Suspenso desde dezembro e com previsão de novo edital, o projeto Smart Sampa tem recebido críticas por propor o uso de reconhecimento facial de maneira invasiva e discriminatória, na visão de especialistas em direito digital e ativistas da privacidade de dados.

O programa da Prefeitura de São Paulo prevê a instalação de câmeras para reconhecimento facial de pessoas que circulam nas estações de trem e metrô da capital. O objetivo, segundo a Secretaria de Segurança Urbana, é integrar serviços públicos e permitir o monitoramento em tempo real de ocorrências.

O projeto apresenta um ponto em comum com uma iniciativa do Reino Unido, descontinuada em 2020: o uso de inteligência artificial para guiar ações de policiamento urbano.

No caso do programa britânico — chamado de Most Serious Violence (MSV) e parte do projeto National Data Analytics Solution (NDAS), financiado pelo governo —, o objetivo era tentar prever se pessoas cometeriam seu primeiro crime violento com faca ou revólver nos dois anos seguintes.

Segundo o portal Wired, o sistema usava dados de pessoas com passagens pelas polícias dos municípios de West Midlands e West Yorkshire e analisava registros de crimes, custódia, relatórios de inteligência e outros documentos.

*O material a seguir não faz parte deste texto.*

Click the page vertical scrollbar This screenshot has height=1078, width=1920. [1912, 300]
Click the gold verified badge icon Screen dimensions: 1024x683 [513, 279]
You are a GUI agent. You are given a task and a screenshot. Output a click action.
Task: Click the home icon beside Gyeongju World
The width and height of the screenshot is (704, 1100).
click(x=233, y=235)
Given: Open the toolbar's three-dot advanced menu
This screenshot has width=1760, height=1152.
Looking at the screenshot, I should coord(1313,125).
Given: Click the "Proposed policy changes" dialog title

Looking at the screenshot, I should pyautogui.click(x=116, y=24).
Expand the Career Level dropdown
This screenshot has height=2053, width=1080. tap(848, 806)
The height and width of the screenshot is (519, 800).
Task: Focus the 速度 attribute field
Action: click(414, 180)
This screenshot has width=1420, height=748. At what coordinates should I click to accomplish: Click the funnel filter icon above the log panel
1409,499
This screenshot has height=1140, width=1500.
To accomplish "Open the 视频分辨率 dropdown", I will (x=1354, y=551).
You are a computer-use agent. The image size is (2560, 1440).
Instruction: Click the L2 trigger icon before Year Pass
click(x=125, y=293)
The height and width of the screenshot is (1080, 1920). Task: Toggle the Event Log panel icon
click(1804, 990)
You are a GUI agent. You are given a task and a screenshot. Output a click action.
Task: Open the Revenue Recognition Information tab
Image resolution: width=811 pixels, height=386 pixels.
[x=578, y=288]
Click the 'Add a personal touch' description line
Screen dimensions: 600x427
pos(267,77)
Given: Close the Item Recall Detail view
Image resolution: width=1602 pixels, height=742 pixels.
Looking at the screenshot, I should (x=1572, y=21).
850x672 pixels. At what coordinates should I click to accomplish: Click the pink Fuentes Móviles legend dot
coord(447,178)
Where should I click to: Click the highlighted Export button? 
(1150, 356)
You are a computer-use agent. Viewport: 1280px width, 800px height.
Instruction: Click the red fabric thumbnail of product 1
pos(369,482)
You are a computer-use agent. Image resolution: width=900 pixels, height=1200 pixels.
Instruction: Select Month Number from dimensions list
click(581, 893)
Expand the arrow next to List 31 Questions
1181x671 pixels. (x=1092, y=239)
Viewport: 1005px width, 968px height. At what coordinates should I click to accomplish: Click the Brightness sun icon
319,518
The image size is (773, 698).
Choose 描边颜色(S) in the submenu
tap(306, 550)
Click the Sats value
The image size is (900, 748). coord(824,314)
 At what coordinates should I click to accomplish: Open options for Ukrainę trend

A partir de indicadores (como idade, gravidade do delito e conexões com outras pessoas da base de dados), era atribuída uma pontuação a cada pessoa. Quanto maior a pontuação, maior seria o risco de que ela cometesse um crime.

O projeto foi descontinuado em 2020, de acordo com o NDAS, devido a um erro de codificação. A proposta, reprovada na época pelo Comitê de Ética Policial de West Midlands, lembra o filme Minority Report (2002), em que um sistema prevê os crimes que acontecerão — assim, os policiais podem impedi-los.

Os desdobramentos, embora ficcionais, partem de uma premissa similar a ideias de projetos como os de São Paulo e do Reino Unido: usar a inteligência artificial para conduzir o trabalho de segurança pública.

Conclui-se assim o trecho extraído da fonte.